Стали мы торговать стихи у Фофанова. Он достал большую тетрадь и читал нам новые стихи и наброски, одни рифмы, одни стихи без связи; читал эпиграммы. Показывал при этом рецензию на обложке „Вестника Европы"; бедный, показывал с радостью, хотя рецензия очень сдержанная. По поводу платы за стихи осведомился: не благотворительный ли альманах. Узнав, что нет, охотно отдал, не спрашивая, что и кто. Цену назначил 50 коп. со стиха, но мы ему дали больше... Говорил Фофанов о Добролюбове и Коневском. — Прислал мне здесь один книжку, как его, Ко-Ко-Коневский. Перемудрил он. Сидел вот, да тут же и провалился в бездну.
Под конец разговор зашел о рифмах. Фофанов оживился, видимо, что это его стихия. Он говорил со смаком. — Мы задавали ему трудные рифмы, он решал шутя. — Окунь — конь, конь.— Дьявол? — ну, конечно, плавал. Образ?— да много: ,,...раз“.
Когда мы собрались уходить, Фофанов вздумал нас проводить. Жена его страшно взволновалась, замолила его, в голосе ее раздалось что-то истерическое. — Костя, милый, не ходи! — Да что... да что... я только проводить, до вокзала. — Не ходи! Она почти рыдала. Побежала в соседнюю комнату. Мы стали тоже уговаривать Фофанова не ходить. Нас проводил Боря— мальчик милый и умный.
Перед тем, как ехать к Фофанову, утром заезжал к Сологубу. Живет он на Вас. Острове в здании, где воскресная школа. Принял нас весело, но говорит, что печататься ему негде, а издать свои стихи — денег нет. Обещал участие в альманахе. На столе лежит немецкий перевод „Тяжелых Снов“.
Вечером были в „Медведе“ и ссорились с Бальмонтом.
В понедельник утром были у Билибина. Живет на Вас. Острове, в 8 этаже. В его комнате есть балкон и оттуда вид на две Невы и на весь Петербург. Хорошо.

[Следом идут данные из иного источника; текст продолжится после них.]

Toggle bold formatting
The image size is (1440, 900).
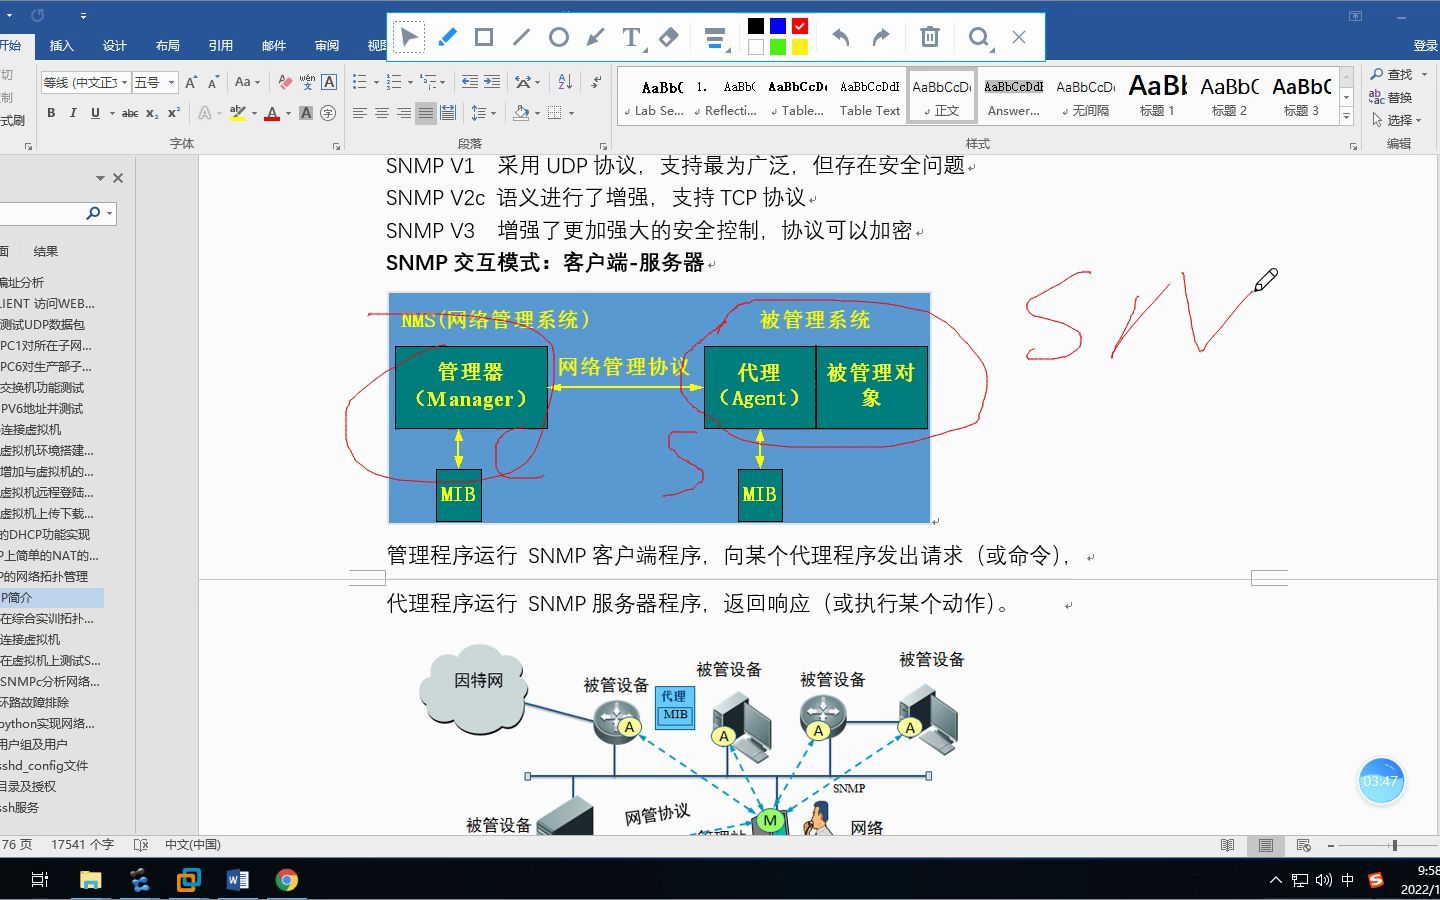coord(51,113)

Вечером были у Мережковских. Встретили нас, как скупщиков, любезно до нельзя. У них был Андреевский, еще кто-то, но они занимались лишь нами. Дмитрий Сергеевич показывал мне свою библиотеку о Леонардо и о Петре, говорил мне разные комплименты: — Вы человек умный, Вы человек образованный, Ваши стихи мне начали нравиться... Затем много проповедовал о том, что настало время единения. Все ищущие новых путей должны соединиться. Но выше всего — религия. То новое, что чуждо религии, недостойно жизни... Когда остались мы одни, Сергей Александрович запросил Зинаиду Николаевну о рассказах. Она протянула: — Â что альманах бла-а-творительный? — Нет. — И там го-но-ра-ры платят? — Да, и хорошие. — Слышишь, Дмитрий, там гонорары платят. Зиночка дала две вещи: „Святую Кровь“ и „Слишком ранние".
Дмитрий Сергеевич заговорил о стихах.
— Вы знаете, я до чего дошел. Мне стихи чем-то лишним кажутся. Мне пищу для души подавай, а стихи что, детское. Я возражал Верхарном. За чаем еще говорили о многих вещах.
Дмитрий Сергеевич делил писания на четыре разряда: Понятное о понятном, непонятное о непонятном, понятное о непонятном, непонятное о понятном. Первые три — градации к лучшему, четвертое никуда не годится.
На прощание Дм. Сергеевич нашел нужным сказать:
— Я вас ругал, о как я вас ругал!
А 3. Н. продекламировала:
Но милы мне кристаллы
И жала тонких ос.
И сказала: — Это хорошо. С Бальмонтом все время были очень недружественны. Ему не нравились мои новые стихи, мне его. Доходило до прямых сцен и до злобных слов...
Я уехал в понедельник. Сергей Александрович оставался еще на два дня, раздавал книги по магазинам. Были они в „Мире Искусства", видели Дягилева и Философова: и эти были очень любезны. Были вторично у Минских и вторично у К—ких; сии последние очень жалели, что нет меня. Были у М. Лохвицкой дважды. Эта нисколько не жалела, что меня нет, и данную ей мою книжку за день не разрезала.
Проездом я потерял стихи Фофанова. Как могло это случиться, ума не приложу. Искал, ездил на станцию, осматривал вагон, — нет. Написал ему, и он прислал новый список.